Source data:
----------------
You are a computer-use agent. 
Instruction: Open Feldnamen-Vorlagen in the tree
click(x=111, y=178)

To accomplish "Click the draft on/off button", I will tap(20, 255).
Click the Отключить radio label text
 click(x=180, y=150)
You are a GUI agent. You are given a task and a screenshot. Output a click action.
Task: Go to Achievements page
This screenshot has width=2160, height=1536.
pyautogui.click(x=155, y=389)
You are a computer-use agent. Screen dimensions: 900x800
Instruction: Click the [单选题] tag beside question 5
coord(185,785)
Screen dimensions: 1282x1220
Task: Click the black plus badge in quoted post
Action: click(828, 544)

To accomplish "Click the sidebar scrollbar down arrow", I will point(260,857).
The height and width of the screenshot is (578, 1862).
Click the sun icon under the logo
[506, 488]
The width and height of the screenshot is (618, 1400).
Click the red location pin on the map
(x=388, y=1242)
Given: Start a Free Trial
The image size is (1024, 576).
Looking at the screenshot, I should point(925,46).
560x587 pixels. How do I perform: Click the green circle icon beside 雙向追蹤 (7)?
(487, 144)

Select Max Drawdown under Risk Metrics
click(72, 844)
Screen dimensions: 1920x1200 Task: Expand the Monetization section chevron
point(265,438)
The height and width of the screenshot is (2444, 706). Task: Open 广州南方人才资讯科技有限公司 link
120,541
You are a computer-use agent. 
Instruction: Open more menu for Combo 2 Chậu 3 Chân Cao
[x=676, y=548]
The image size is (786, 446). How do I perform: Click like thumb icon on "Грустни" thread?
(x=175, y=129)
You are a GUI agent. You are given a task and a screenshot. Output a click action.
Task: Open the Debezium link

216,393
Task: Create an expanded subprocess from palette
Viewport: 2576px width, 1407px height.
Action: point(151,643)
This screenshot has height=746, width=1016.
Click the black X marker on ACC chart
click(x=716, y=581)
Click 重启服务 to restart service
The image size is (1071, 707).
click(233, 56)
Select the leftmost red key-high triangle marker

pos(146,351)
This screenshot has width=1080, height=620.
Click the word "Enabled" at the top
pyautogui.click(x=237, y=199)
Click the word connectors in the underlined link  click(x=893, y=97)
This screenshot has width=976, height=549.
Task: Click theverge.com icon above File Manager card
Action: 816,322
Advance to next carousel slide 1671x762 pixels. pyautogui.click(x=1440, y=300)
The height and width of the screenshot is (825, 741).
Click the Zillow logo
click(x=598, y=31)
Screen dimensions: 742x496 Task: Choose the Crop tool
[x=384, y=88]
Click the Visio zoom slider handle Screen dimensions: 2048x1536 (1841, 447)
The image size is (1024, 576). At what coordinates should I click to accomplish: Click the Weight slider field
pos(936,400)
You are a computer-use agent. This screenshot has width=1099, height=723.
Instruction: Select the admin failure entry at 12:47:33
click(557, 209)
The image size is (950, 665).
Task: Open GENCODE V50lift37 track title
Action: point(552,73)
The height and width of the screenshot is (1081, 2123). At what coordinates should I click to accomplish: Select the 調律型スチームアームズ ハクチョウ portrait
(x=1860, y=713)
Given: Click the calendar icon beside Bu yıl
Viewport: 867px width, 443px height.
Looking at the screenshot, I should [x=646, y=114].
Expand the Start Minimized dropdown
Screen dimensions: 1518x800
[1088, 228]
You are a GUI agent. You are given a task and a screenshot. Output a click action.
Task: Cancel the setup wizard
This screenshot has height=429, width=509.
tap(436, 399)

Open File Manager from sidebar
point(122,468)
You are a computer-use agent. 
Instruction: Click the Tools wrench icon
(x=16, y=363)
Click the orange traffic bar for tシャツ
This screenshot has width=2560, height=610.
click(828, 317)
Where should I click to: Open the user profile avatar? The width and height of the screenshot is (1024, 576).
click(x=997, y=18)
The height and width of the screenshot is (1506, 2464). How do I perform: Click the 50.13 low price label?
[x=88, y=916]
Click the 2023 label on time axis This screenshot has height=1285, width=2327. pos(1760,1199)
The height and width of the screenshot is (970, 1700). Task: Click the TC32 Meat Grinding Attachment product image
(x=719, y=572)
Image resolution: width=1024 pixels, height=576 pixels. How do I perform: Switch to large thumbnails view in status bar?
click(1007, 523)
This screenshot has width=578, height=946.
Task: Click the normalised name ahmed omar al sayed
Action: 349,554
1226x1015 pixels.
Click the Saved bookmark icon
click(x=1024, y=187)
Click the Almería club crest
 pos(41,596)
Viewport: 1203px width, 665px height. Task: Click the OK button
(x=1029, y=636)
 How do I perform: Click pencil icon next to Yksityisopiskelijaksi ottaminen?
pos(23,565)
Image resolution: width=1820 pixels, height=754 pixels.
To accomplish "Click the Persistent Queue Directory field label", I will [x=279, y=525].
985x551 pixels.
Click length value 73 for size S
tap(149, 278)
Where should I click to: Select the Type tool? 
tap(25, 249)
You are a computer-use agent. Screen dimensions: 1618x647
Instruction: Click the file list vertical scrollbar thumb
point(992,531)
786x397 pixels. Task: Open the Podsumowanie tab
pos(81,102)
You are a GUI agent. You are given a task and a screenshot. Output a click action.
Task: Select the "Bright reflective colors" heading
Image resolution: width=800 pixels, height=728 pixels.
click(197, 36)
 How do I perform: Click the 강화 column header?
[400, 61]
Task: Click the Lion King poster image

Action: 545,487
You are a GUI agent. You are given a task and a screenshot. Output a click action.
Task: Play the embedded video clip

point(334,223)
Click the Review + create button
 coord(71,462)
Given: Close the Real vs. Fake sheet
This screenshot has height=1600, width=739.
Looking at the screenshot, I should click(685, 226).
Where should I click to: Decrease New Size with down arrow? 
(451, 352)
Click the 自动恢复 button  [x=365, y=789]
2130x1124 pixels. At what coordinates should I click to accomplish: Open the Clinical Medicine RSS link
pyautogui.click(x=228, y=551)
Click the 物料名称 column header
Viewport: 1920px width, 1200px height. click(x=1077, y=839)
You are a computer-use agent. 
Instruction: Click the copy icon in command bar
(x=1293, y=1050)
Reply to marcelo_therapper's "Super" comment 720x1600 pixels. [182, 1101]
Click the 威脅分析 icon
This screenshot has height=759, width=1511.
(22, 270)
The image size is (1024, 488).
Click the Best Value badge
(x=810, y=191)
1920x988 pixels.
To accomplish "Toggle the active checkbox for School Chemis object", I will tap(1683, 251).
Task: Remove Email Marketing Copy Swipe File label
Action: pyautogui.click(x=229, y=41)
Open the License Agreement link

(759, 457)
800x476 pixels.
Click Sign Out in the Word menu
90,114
----------------
== Instruction ==
Transcribe every one of the lines above without changing anything.

== Answer to this task ==
You are a computer-use agent. 
Instruction: Open Feldnamen-Vorlagen in the tree
click(x=111, y=178)

To accomplish "Click the draft on/off button", I will tap(20, 255).
Click the Отключить radio label text
 click(x=180, y=150)
You are a GUI agent. You are given a task and a screenshot. Output a click action.
Task: Go to Achievements page
This screenshot has width=2160, height=1536.
pyautogui.click(x=155, y=389)
You are a computer-use agent. Screen dimensions: 900x800
Instruction: Click the [单选题] tag beside question 5
coord(185,785)
Screen dimensions: 1282x1220
Task: Click the black plus badge in quoted post
Action: click(828, 544)

To accomplish "Click the sidebar scrollbar down arrow", I will point(260,857).
The height and width of the screenshot is (578, 1862).
Click the sun icon under the logo
[506, 488]
The width and height of the screenshot is (618, 1400).
Click the red location pin on the map
(x=388, y=1242)
Given: Start a Free Trial
The image size is (1024, 576).
Looking at the screenshot, I should point(925,46).
560x587 pixels. How do I perform: Click the green circle icon beside 雙向追蹤 (7)?
(487, 144)

Select Max Drawdown under Risk Metrics
click(72, 844)
Screen dimensions: 1920x1200 Task: Expand the Monetization section chevron
point(265,438)
The height and width of the screenshot is (2444, 706). Task: Open 广州南方人才资讯科技有限公司 link
120,541
You are a computer-use agent. 
Instruction: Open more menu for Combo 2 Chậu 3 Chân Cao
[x=676, y=548]
The image size is (786, 446). How do I perform: Click like thumb icon on "Грустни" thread?
(x=175, y=129)
You are a GUI agent. You are given a task and a screenshot. Output a click action.
Task: Open the Debezium link

216,393
Task: Create an expanded subprocess from palette
Viewport: 2576px width, 1407px height.
Action: point(151,643)
This screenshot has height=746, width=1016.
Click the black X marker on ACC chart
click(x=716, y=581)
Click 重启服务 to restart service
The image size is (1071, 707).
click(233, 56)
Select the leftmost red key-high triangle marker

pos(146,351)
This screenshot has width=1080, height=620.
Click the word "Enabled" at the top
pyautogui.click(x=237, y=199)
Click the word connectors in the underlined link  click(x=893, y=97)
This screenshot has width=976, height=549.
Task: Click theverge.com icon above File Manager card
Action: 816,322
Advance to next carousel slide 1671x762 pixels. pyautogui.click(x=1440, y=300)
The height and width of the screenshot is (825, 741).
Click the Zillow logo
click(x=598, y=31)
Screen dimensions: 742x496 Task: Choose the Crop tool
[x=384, y=88]
Click the Visio zoom slider handle Screen dimensions: 2048x1536 (1841, 447)
The image size is (1024, 576). At what coordinates should I click to accomplish: Click the Weight slider field
pos(936,400)
You are a computer-use agent. This screenshot has width=1099, height=723.
Instruction: Select the admin failure entry at 12:47:33
click(557, 209)
The image size is (950, 665).
Task: Open GENCODE V50lift37 track title
Action: point(552,73)
The height and width of the screenshot is (1081, 2123). At what coordinates should I click to accomplish: Select the 調律型スチームアームズ ハクチョウ portrait
(x=1860, y=713)
Given: Click the calendar icon beside Bu yıl
Viewport: 867px width, 443px height.
Looking at the screenshot, I should [x=646, y=114].
Expand the Start Minimized dropdown
Screen dimensions: 1518x800
[1088, 228]
You are a GUI agent. You are given a task and a screenshot. Output a click action.
Task: Cancel the setup wizard
This screenshot has height=429, width=509.
tap(436, 399)

Open File Manager from sidebar
point(122,468)
You are a computer-use agent. 
Instruction: Click the Tools wrench icon
(x=16, y=363)
Click the orange traffic bar for tシャツ
This screenshot has width=2560, height=610.
click(828, 317)
Where should I click to: Open the user profile avatar? The width and height of the screenshot is (1024, 576).
click(x=997, y=18)
The height and width of the screenshot is (1506, 2464). How do I perform: Click the 50.13 low price label?
[x=88, y=916]
Click the 2023 label on time axis This screenshot has height=1285, width=2327. pos(1760,1199)
The height and width of the screenshot is (970, 1700). Task: Click the TC32 Meat Grinding Attachment product image
(x=719, y=572)
Image resolution: width=1024 pixels, height=576 pixels. How do I perform: Switch to large thumbnails view in status bar?
click(1007, 523)
This screenshot has width=578, height=946.
Task: Click the normalised name ahmed omar al sayed
Action: 349,554
1226x1015 pixels.
Click the Saved bookmark icon
click(x=1024, y=187)
Click the Almería club crest
 pos(41,596)
Viewport: 1203px width, 665px height. Task: Click the OK button
(x=1029, y=636)
 How do I perform: Click pencil icon next to Yksityisopiskelijaksi ottaminen?
pos(23,565)
Image resolution: width=1820 pixels, height=754 pixels.
To accomplish "Click the Persistent Queue Directory field label", I will [x=279, y=525].
985x551 pixels.
Click length value 73 for size S
tap(149, 278)
Where should I click to: Select the Type tool? 
tap(25, 249)
You are a computer-use agent. Screen dimensions: 1618x647
Instruction: Click the file list vertical scrollbar thumb
point(992,531)
786x397 pixels. Task: Open the Podsumowanie tab
pos(81,102)
You are a GUI agent. You are given a task and a screenshot. Output a click action.
Task: Select the "Bright reflective colors" heading
Image resolution: width=800 pixels, height=728 pixels.
click(197, 36)
 How do I perform: Click the 강화 column header?
[400, 61]
Task: Click the Lion King poster image

Action: 545,487
You are a GUI agent. You are given a task and a screenshot. Output a click action.
Task: Play the embedded video clip

point(334,223)
Click the Review + create button
 coord(71,462)
Given: Close the Real vs. Fake sheet
This screenshot has height=1600, width=739.
Looking at the screenshot, I should click(685, 226).
Where should I click to: Decrease New Size with down arrow? 
(451, 352)
Click the 自动恢复 button  [x=365, y=789]
2130x1124 pixels. At what coordinates should I click to accomplish: Open the Clinical Medicine RSS link
pyautogui.click(x=228, y=551)
Click the 物料名称 column header
Viewport: 1920px width, 1200px height. click(x=1077, y=839)
You are a computer-use agent. 
Instruction: Click the copy icon in command bar
(x=1293, y=1050)
Reply to marcelo_therapper's "Super" comment 720x1600 pixels. [182, 1101]
Click the 威脅分析 icon
This screenshot has height=759, width=1511.
(22, 270)
The image size is (1024, 488).
Click the Best Value badge
(x=810, y=191)
1920x988 pixels.
To accomplish "Toggle the active checkbox for School Chemis object", I will tap(1683, 251).
Task: Remove Email Marketing Copy Swipe File label
Action: pyautogui.click(x=229, y=41)
Open the License Agreement link

(759, 457)
800x476 pixels.
Click Sign Out in the Word menu
90,114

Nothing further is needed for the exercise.